## INFORMATION SUPPLIED

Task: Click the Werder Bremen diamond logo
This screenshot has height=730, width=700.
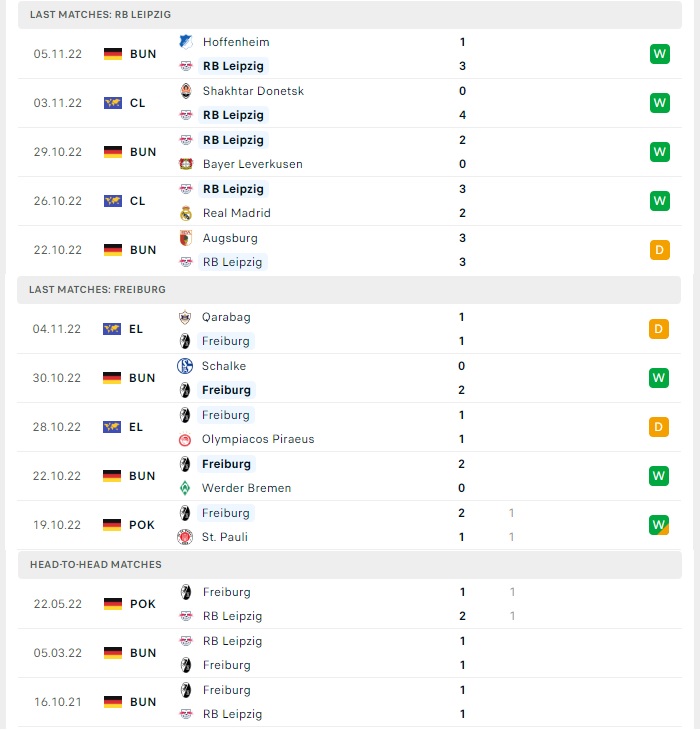Action: click(185, 488)
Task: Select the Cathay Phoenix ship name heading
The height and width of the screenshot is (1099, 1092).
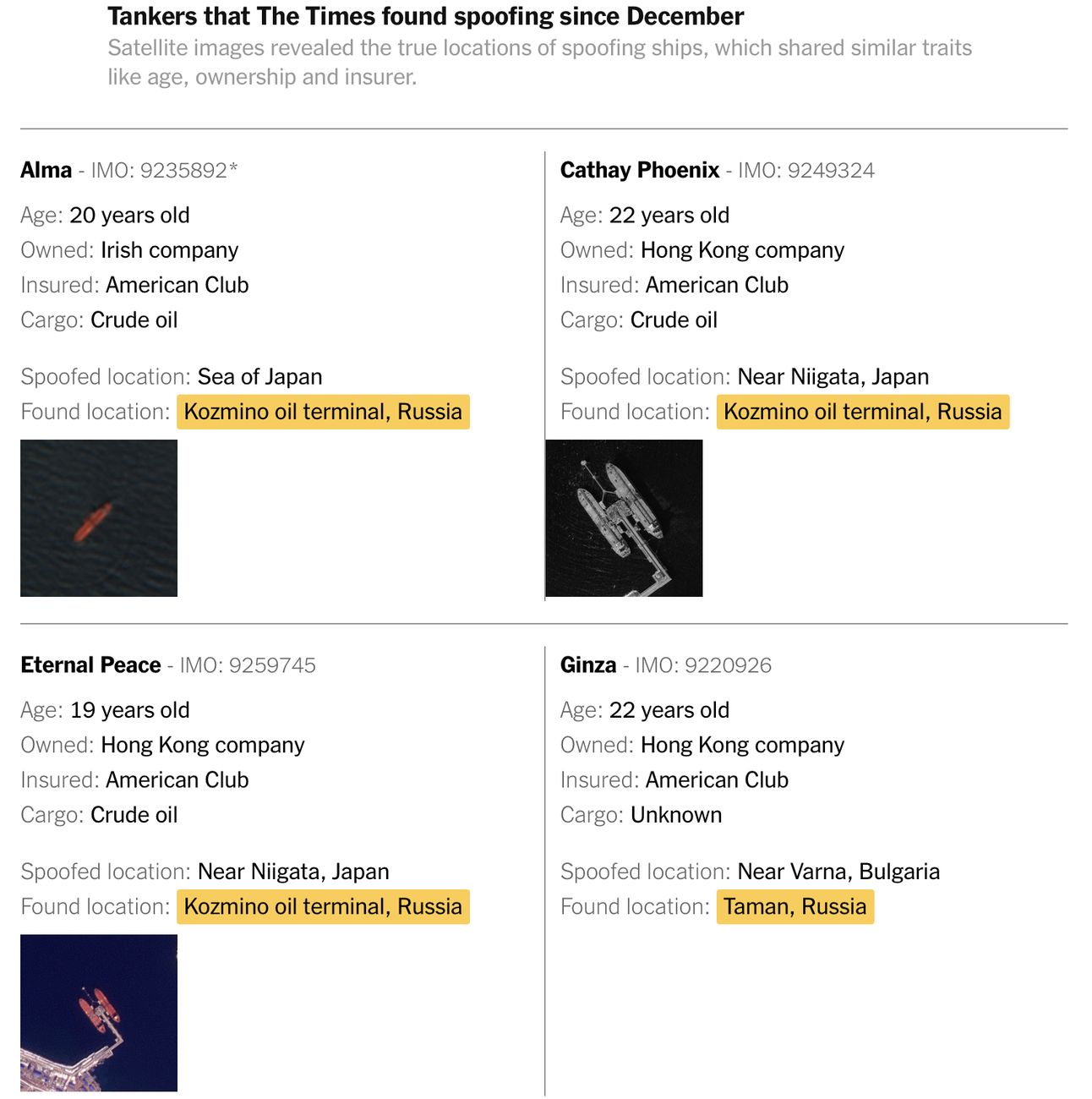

## EXERCISE
I need the entries printed exactly, with each picture left out.

## TASK RESPONSE
Task: Click the Werder Bremen diamond logo
This screenshot has height=730, width=700.
Action: click(185, 488)
Task: Select the Cathay Phoenix ship name heading
The height and width of the screenshot is (1099, 1092).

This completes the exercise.